THE RISE AND FALL OF THE HOUSE OF CAESAR

A vivid account of five Roman emperors, emphasizing their vices and vicious behavior with less attention to the vast empire,...

A decade after his award-winning life of Julius Caesar (Rubicon, 2004), veteran historian Holland (In the Shadow of the Sword: The Birth of Islam and the Rise of the Global Arab Empire, 2012, etc.) delivers biographies of five descendants who ruled after his death.

This is well-trod ground for good reason: this period saw the foundation of the Roman Empire, whose emperors, after a prosperous start, revealed a distressing if entertaining tendency to self-indulgence, paranoia, and murder.
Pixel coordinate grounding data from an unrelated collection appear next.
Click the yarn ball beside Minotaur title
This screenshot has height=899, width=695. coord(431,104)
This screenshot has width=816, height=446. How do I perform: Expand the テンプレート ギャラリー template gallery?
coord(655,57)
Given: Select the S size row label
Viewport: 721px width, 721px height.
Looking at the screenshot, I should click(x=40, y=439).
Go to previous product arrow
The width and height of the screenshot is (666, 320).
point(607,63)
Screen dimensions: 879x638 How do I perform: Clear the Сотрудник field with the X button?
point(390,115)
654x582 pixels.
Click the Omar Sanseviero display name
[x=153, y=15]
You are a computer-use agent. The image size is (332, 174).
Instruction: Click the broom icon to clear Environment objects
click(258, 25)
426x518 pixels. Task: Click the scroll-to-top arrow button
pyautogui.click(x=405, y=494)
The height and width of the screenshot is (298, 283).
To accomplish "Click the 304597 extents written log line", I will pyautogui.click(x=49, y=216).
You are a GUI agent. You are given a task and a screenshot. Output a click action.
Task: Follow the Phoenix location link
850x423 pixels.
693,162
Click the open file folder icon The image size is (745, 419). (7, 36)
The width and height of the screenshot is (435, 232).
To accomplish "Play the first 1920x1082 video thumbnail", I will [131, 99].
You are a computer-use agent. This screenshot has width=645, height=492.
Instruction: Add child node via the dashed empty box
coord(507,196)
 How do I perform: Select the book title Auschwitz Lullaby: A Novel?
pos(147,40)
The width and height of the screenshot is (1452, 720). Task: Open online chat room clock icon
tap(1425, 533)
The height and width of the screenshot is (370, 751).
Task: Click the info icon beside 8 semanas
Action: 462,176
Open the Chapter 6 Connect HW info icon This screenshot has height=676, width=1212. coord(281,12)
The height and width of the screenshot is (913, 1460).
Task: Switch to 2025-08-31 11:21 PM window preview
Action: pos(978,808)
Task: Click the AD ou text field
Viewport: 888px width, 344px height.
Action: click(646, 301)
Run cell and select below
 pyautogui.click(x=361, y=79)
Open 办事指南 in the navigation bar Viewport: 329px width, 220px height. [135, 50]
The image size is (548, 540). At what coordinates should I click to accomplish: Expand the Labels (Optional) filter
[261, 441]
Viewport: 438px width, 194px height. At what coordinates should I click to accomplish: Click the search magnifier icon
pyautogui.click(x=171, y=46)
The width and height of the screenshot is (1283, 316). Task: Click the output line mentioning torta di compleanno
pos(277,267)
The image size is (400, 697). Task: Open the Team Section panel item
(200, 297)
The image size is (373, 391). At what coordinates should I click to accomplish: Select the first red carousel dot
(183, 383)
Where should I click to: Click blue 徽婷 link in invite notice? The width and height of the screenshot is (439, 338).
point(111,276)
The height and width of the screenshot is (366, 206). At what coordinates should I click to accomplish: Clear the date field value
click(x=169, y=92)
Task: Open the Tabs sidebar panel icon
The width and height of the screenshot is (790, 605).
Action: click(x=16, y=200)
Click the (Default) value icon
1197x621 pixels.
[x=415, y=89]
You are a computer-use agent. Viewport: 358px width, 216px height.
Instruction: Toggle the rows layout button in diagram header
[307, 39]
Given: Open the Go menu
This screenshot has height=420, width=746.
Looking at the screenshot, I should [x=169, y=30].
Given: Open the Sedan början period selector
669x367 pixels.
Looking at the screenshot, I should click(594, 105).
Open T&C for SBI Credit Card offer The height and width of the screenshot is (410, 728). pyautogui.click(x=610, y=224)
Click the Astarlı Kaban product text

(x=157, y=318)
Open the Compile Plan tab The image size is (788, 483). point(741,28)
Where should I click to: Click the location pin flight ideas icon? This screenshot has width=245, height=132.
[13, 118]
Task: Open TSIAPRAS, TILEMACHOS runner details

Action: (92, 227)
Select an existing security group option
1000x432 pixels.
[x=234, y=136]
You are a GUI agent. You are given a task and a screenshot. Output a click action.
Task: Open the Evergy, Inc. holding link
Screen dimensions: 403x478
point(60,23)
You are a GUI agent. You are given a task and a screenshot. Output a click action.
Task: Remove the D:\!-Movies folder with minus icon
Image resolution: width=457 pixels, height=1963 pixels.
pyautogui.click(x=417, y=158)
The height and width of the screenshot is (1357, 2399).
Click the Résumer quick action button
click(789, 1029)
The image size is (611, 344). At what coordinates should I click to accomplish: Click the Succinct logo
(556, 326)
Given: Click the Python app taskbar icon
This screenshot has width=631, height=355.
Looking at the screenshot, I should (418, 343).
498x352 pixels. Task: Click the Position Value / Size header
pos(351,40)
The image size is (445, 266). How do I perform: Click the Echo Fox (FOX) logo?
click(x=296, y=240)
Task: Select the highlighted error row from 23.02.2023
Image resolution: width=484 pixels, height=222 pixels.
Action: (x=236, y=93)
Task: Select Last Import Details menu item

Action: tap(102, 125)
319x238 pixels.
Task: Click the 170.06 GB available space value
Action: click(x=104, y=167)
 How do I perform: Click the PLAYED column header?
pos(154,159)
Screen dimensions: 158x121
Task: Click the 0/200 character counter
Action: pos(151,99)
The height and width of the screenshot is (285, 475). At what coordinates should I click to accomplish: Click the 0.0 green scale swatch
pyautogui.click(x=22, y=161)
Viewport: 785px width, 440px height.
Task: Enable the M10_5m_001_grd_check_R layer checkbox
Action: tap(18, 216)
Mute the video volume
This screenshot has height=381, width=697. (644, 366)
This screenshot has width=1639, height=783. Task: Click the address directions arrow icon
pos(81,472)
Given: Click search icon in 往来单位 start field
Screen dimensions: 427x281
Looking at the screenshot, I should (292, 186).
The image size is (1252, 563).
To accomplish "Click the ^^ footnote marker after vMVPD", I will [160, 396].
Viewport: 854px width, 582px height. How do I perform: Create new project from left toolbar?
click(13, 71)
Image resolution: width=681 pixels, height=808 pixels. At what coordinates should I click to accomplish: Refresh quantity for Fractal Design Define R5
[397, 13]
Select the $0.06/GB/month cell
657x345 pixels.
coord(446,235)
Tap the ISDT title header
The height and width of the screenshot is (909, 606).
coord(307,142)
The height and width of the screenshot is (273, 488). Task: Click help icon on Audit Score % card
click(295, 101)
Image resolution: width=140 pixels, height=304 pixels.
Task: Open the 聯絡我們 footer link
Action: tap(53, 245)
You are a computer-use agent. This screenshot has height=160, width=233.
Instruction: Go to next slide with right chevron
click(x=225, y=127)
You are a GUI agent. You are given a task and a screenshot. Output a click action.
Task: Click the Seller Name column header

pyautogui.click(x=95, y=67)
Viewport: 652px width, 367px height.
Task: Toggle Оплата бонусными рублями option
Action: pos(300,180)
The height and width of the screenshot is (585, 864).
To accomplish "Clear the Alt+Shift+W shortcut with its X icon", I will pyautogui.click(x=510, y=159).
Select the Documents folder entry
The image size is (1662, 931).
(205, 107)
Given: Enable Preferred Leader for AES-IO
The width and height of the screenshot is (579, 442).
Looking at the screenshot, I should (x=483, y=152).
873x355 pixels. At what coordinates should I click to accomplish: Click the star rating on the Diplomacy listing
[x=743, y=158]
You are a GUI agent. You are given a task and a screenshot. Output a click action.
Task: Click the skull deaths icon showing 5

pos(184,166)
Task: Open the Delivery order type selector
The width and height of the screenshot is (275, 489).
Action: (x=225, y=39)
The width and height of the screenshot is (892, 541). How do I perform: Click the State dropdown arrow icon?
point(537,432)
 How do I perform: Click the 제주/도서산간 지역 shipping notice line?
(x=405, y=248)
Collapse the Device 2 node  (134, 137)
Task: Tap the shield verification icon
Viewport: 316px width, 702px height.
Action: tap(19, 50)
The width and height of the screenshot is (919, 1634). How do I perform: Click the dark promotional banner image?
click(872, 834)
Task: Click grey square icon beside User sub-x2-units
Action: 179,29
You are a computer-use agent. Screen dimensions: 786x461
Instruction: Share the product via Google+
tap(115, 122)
Following Caesar’s assassination in 44 B.C.E., his adopted son, Octavius, won a brutal civil war to assume power. Octavius restored the facade of the old republic while a compliant Senate granted him vast authority. As Augustus, he ruled efficiently and was widely mourned upon his death in 14 C.E., having expanded the empire and begun the 200-year “pax Romana.” Several promising successors died during his long reign, and Rome was left with the sullen, reclusive Tiberius, who retired to Capri after a few years, leaving ruling to underlings and living a life of (according to later chroniclers) debauchery. The short, stormy reign of Caligula ended with him as the first emperor murdered by the Praetorian Guard, who crowned his successor, Claudius. Modern scholars have a fairly high opinion of Claudius and even of his adopted son, Nero, although the dynasty ended with widespread revolt and his suicide in 68 C.E. Holland makes liberal use of unreliable but lurid Roman sources, including Tacitus, Suetonius, Dio, and others, but he has done his homework and acknowledges modern scholars who take these with a grain of salt. The author also includes a timeline, a dramatis personae, and a family tree for the Julians and Claudians.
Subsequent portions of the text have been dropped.